Search code examples
awksed

How to Exclude everything after a character/string from an output in Linux


This is my file:

abc.test.com
efg.test.com:80/test1/123/xyz
xyz.test.com:443/test1
xab.test.com:80
lmn.test.com/100
com.test.com:10

I am trying to remove all characters after the string ".com", but I want to include ".com" in it.
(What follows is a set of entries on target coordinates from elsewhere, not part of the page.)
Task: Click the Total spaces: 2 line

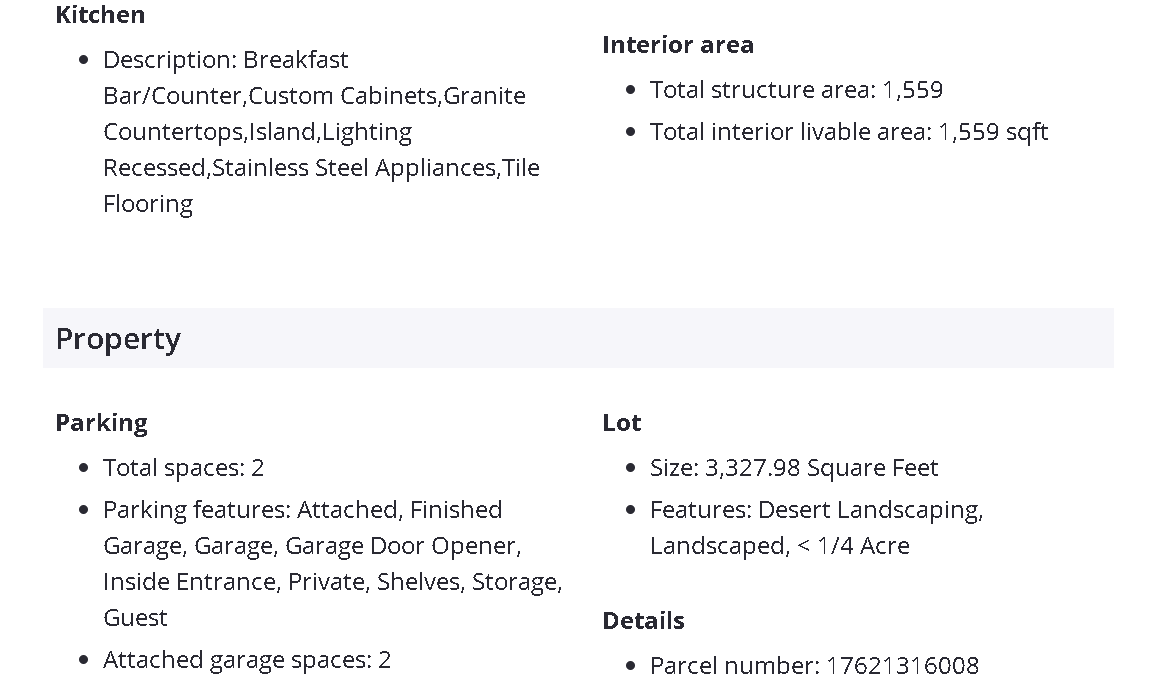Action: [x=183, y=468]
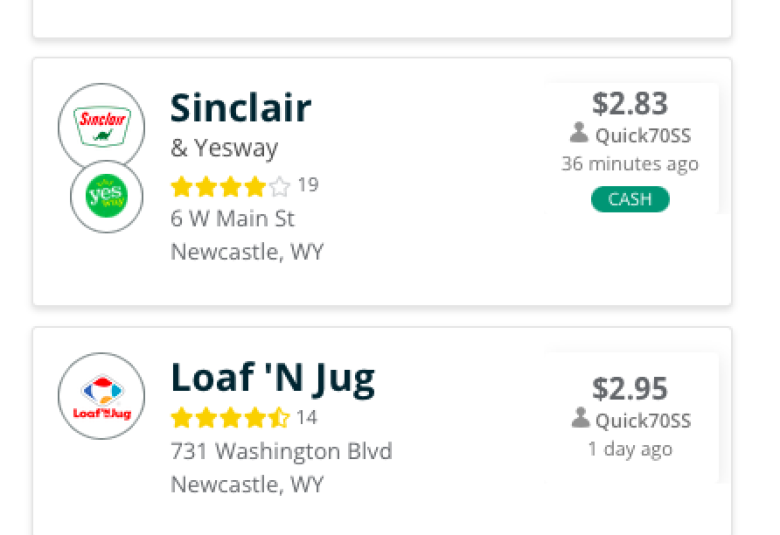Open Quick70SS profile on Sinclair listing

[x=643, y=135]
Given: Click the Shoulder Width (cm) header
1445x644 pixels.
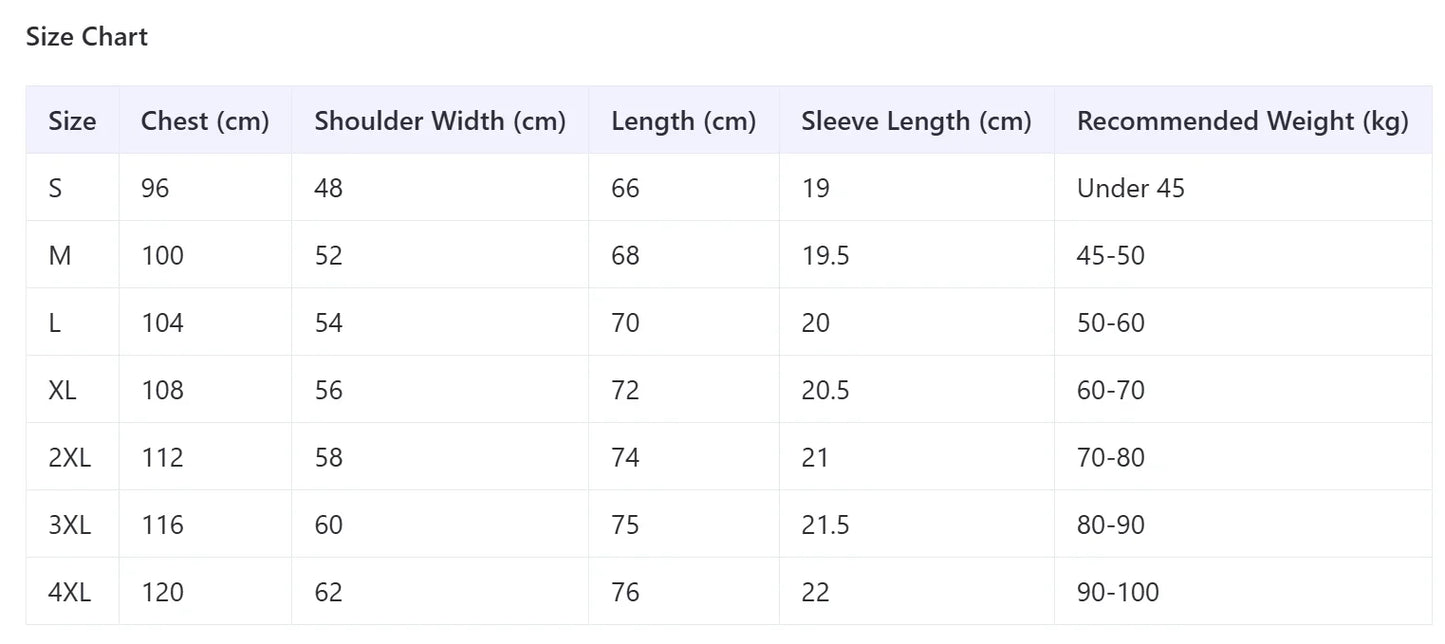Looking at the screenshot, I should [x=440, y=121].
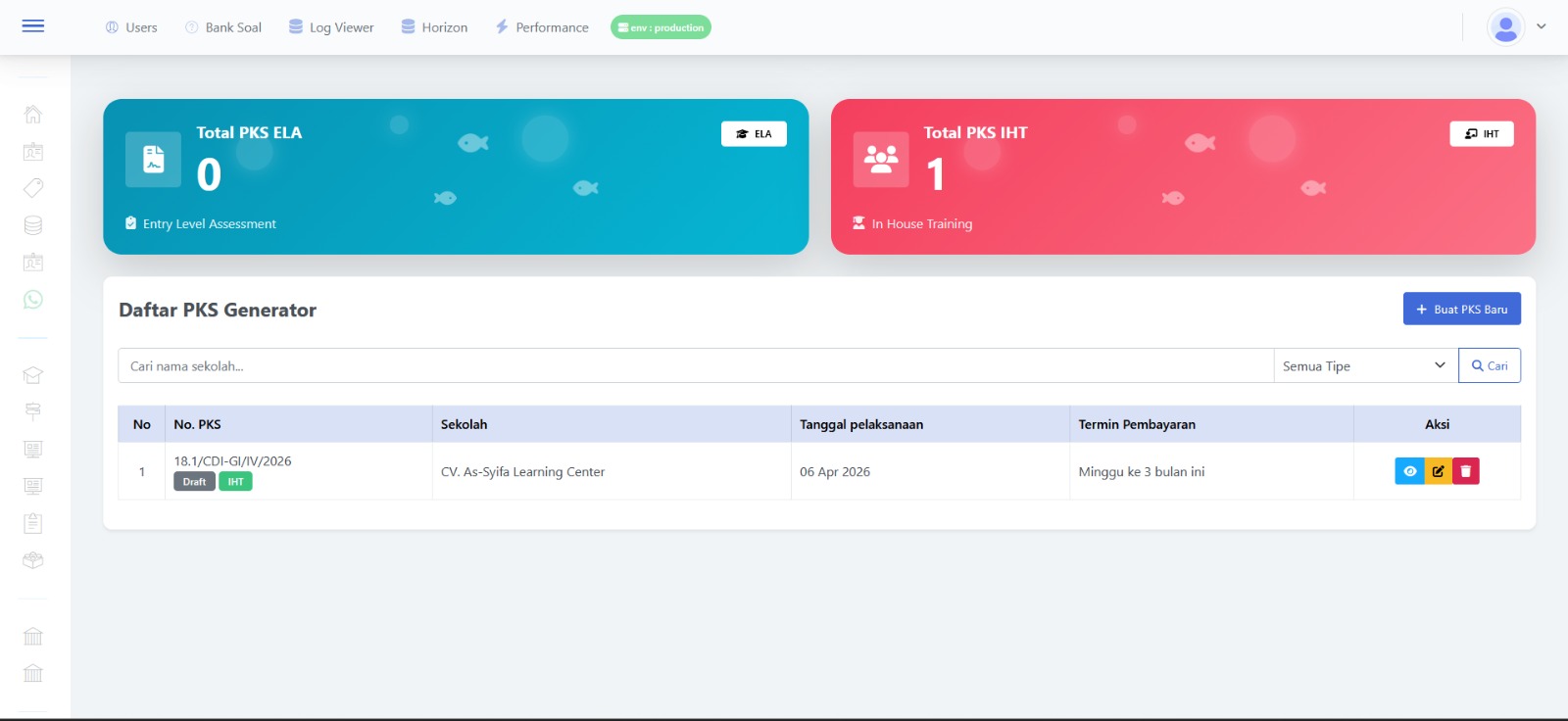Navigate to Horizon in the top menu

pos(434,27)
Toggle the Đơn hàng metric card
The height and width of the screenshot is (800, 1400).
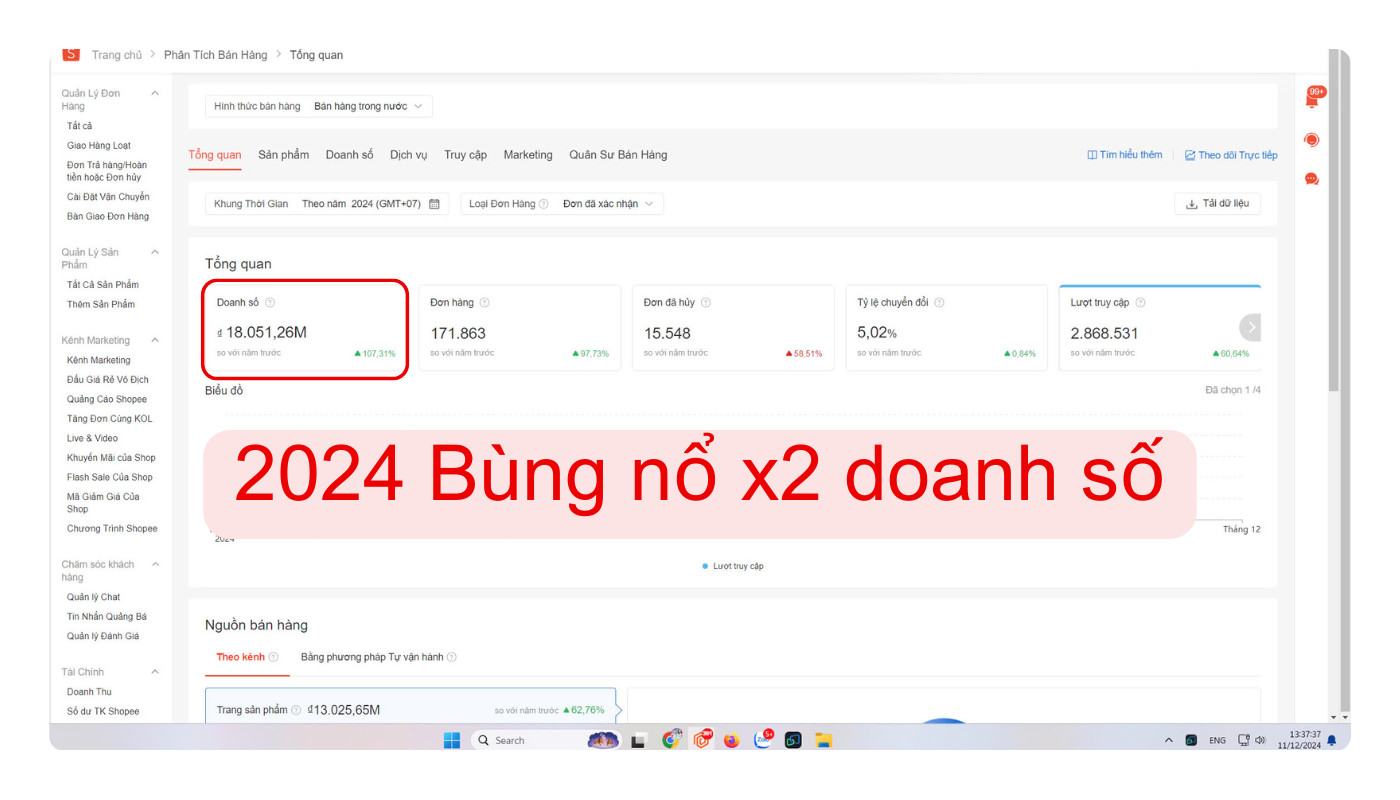click(519, 328)
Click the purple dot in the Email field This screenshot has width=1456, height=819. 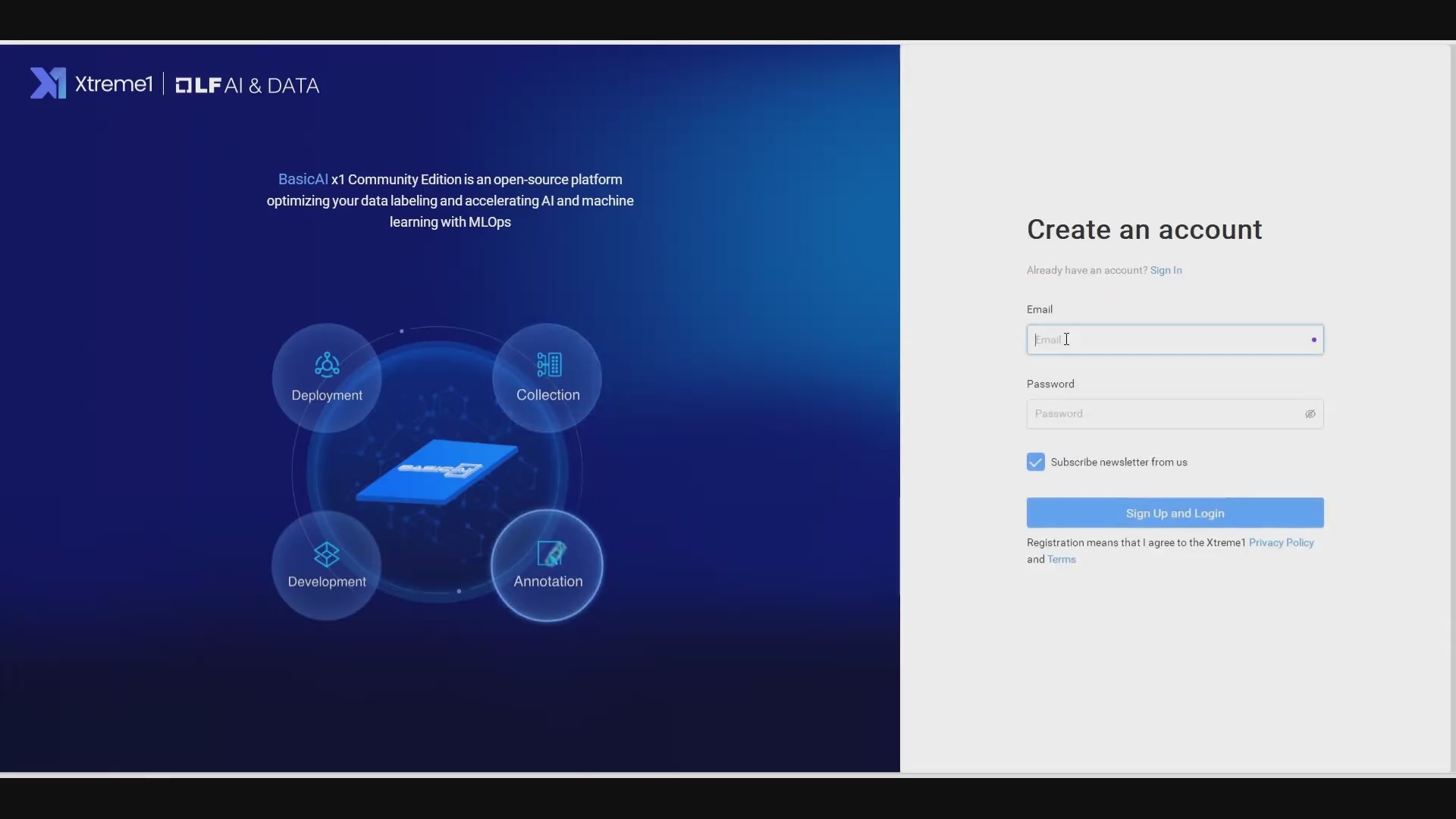pos(1313,340)
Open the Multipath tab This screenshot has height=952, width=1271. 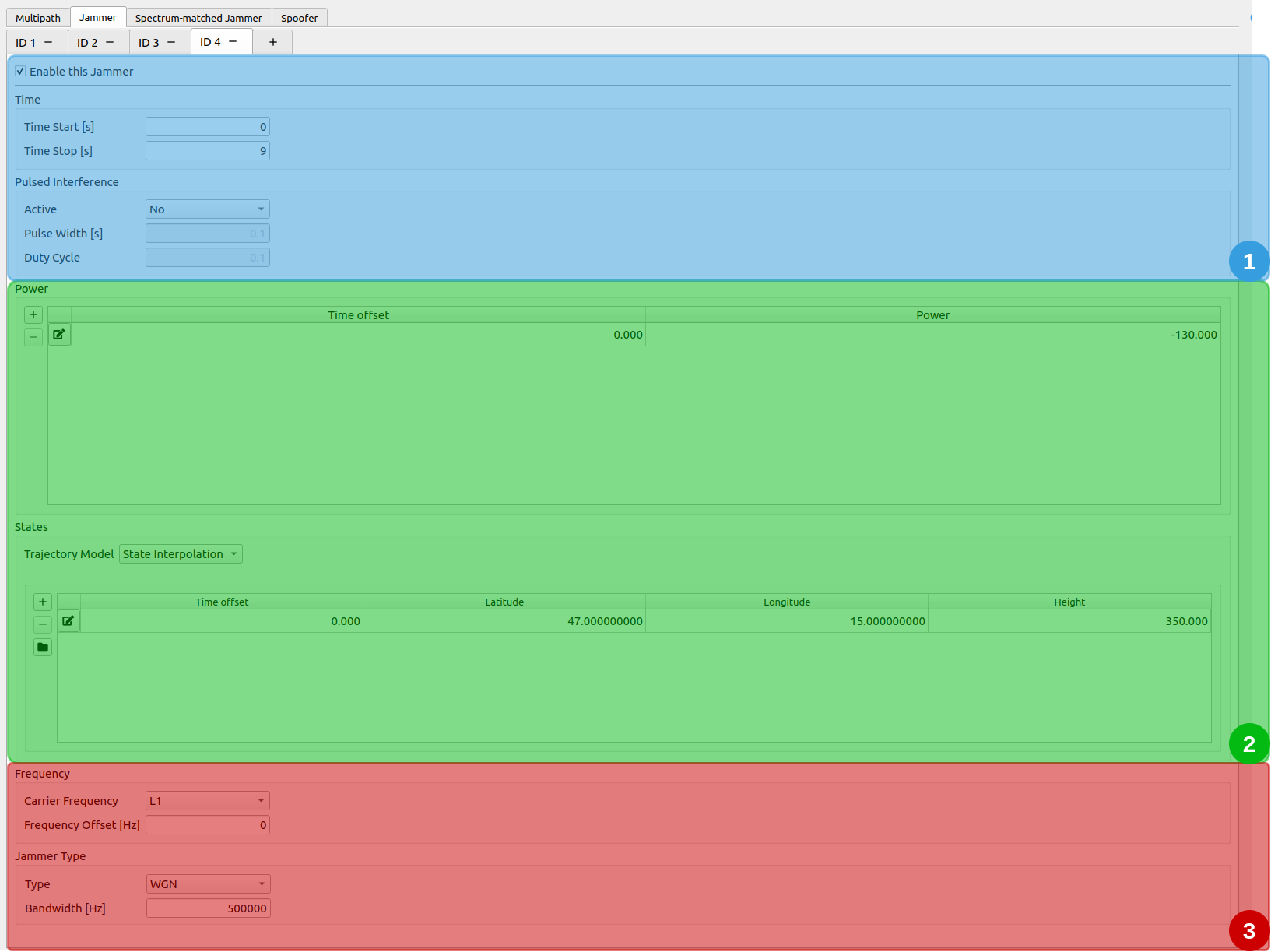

I tried sed 's/.com.*//', however it seems to exclude ".com" as well:

$ cat test1.txt | grep .com | sed 's/.com.*//'
abc.test
efg.test
xyz.test
xab.test
lmn.test
com.test

Is there a way to remove all characters after a particular string, however the output should still have that string it.


Solution

  • You don't have to use both grep and sed, you can just use either one of them.

    Your code 's/.com.*// replaces the match with an empty string instead of the .com that you want to keep, and also note that you have to escape the dot \. or also it would match any character.


    If you are using grep, and there is just a single occurrence of .com on the line, you can match that part and then output the match with -o

    grep -o ".*\.com" file
    

    An alternative using awk replacing the match with .com

    awk '{sub(/\.com.*/, ".com")}1' file
    

    Both will output

    abc.test.com
    efg.test.com
    xyz.test.com
    xab.test.com
    lmn.test.com
    com.test.com
    

    Note that the difference is that the sed and awk solutions will print a line that does not contain .com as they are doing a substition and then print that whole line.

    The grep solution will not display a line without .com as it prints the output for a match.